Had fuel prices not increased I’d still have spent more on fuel alone than the plane ticket
Any one else have doubts about those prices? I was pretty familiar with cheap flights Gatwick/Malaga & I’ve never travelled one way for £20 let alone return. Sure I’ve seen pretty cheap in the flat months but not in the holiday season. Last time I flew down was in late May some years ago & the cheapest was £80.
Sure I’ve seen very low prices listed on EasyJet. But when you try booking it, it’s magically vanished.
As an aside, people are weird. I’ve known them travel at ungody hours simply to save 10 quid. And then do best part of a grand in a week while they’re down here.
@BiS: The problem as I see it is that the headline price for something like Ryanair might well be £10 if booked very early or very late in the season, but once you’ve added all the optional-but-mandatory stuff like a single walk-on travel case both ways, etc. all of a sudden it’s somewhere North of £50.
If you were travelling between two homes (so no luggage), alone (so no seat reservations), going out early in the season and coming back late in the season you might be able to do it for their headline fare of £10 each way or whatever.
@JG
It’s something I did a few times when I was commuting sometimes 3 or 4 times a week. I’d see a flight offered on the landing page for say £16. Since it never mattered to me what time or day I flew – I just had to be at one end or the other – I’d try & book it. And end up with one for considerably more. And I used to fly with just the contents of my pockets. No reason to drag stuff backwards & forwards.
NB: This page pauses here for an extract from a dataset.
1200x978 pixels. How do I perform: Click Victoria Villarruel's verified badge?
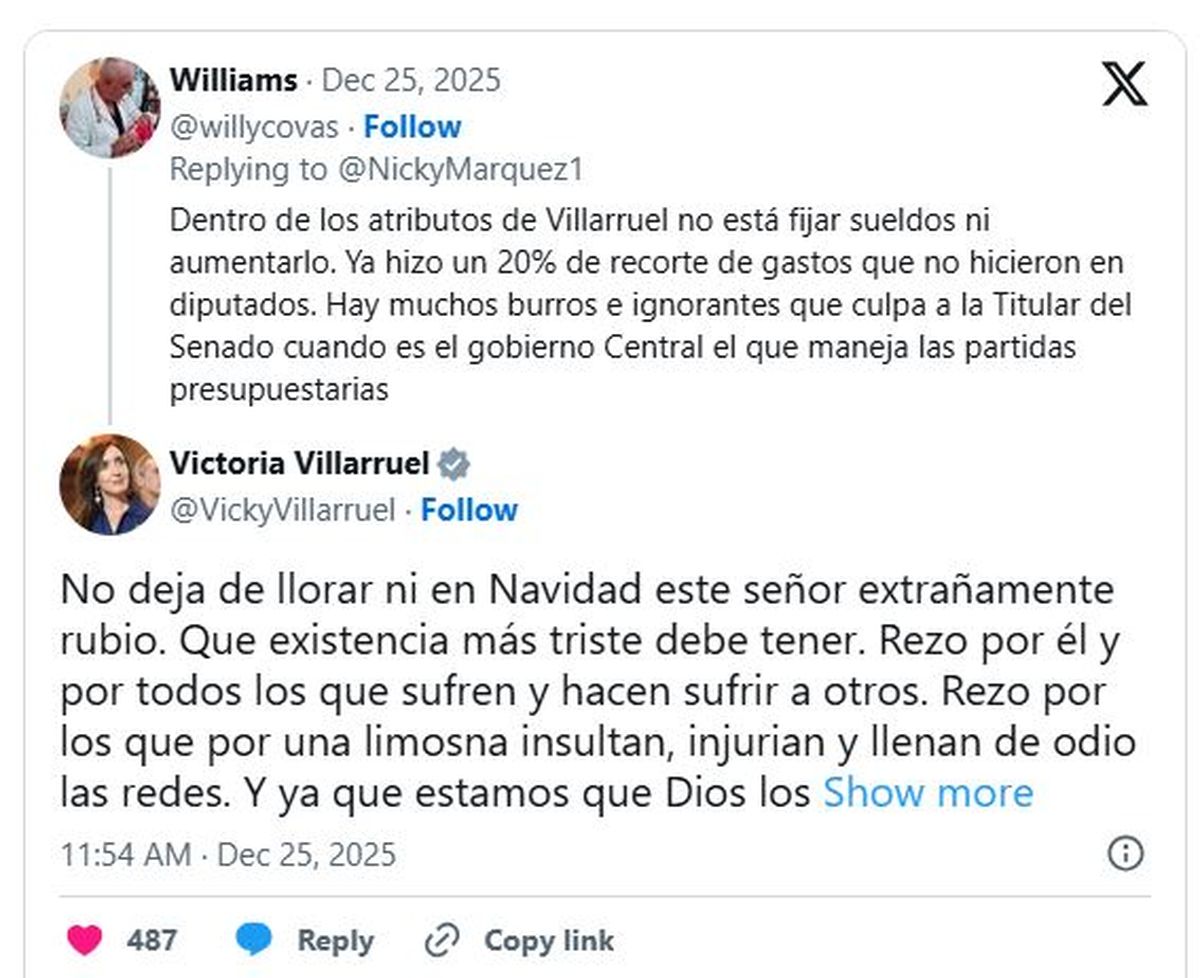click(x=454, y=464)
I always presumed there was one seat available at that price ( if it existed) that was gone before you got to it. It’s a common advertising trick, isn’t it? From £(whatever) Which is always sold out.
There is definitely a thing with some of these booking systems that you’ll see a deal, but when you go back to buy it it’s gone. They cookie you. Go back in through a different browser with a different IP & it reappears. Presumably the count on people, having made the choice, not baulking at the increase. Sort of variation on sunk cost.
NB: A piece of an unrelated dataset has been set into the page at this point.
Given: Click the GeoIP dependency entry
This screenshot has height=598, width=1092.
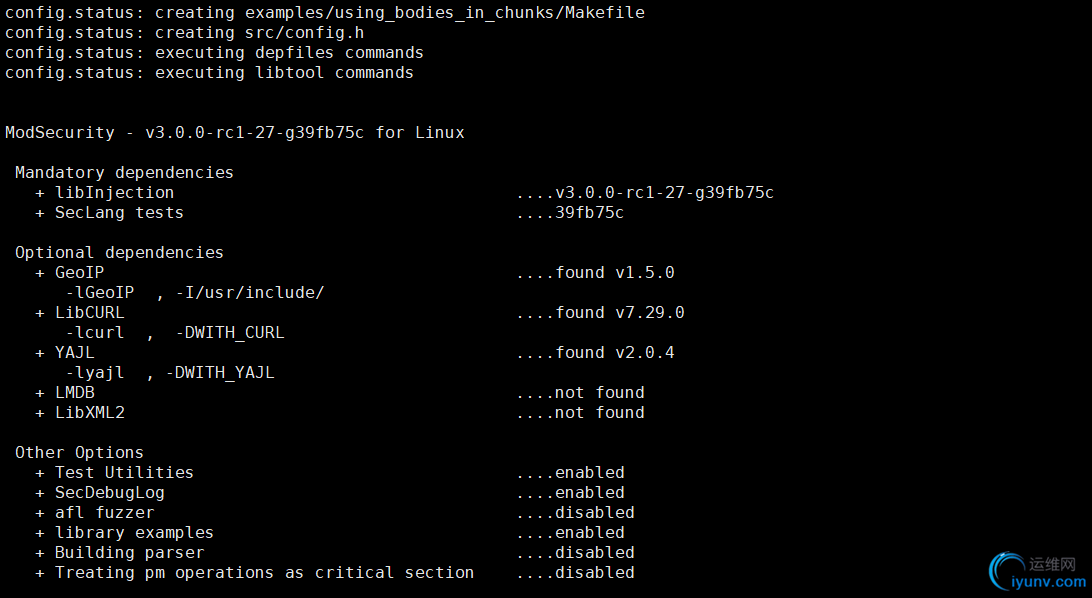Looking at the screenshot, I should tap(79, 272).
@BiS: Ah, yes. Not just cookie trapped but IP trapped. Although only travelling back and forth once a year nowadays we avoid this trap by headlining the price and then using the iPad over the VPN to book.
Best to check both ways from both countries as well. The same flight from EDI -> BOD could well be cheaper if purchased from a French IP address than a UK IP address.
I’m sure there’s some confusing logic to it all hidden behind the wiring of the matrix, but I’m buggered if I can follow it.
I once flew with a colleague Stansted – Dublin return for a quid each way on Ryanair. But that was about 20 years ago.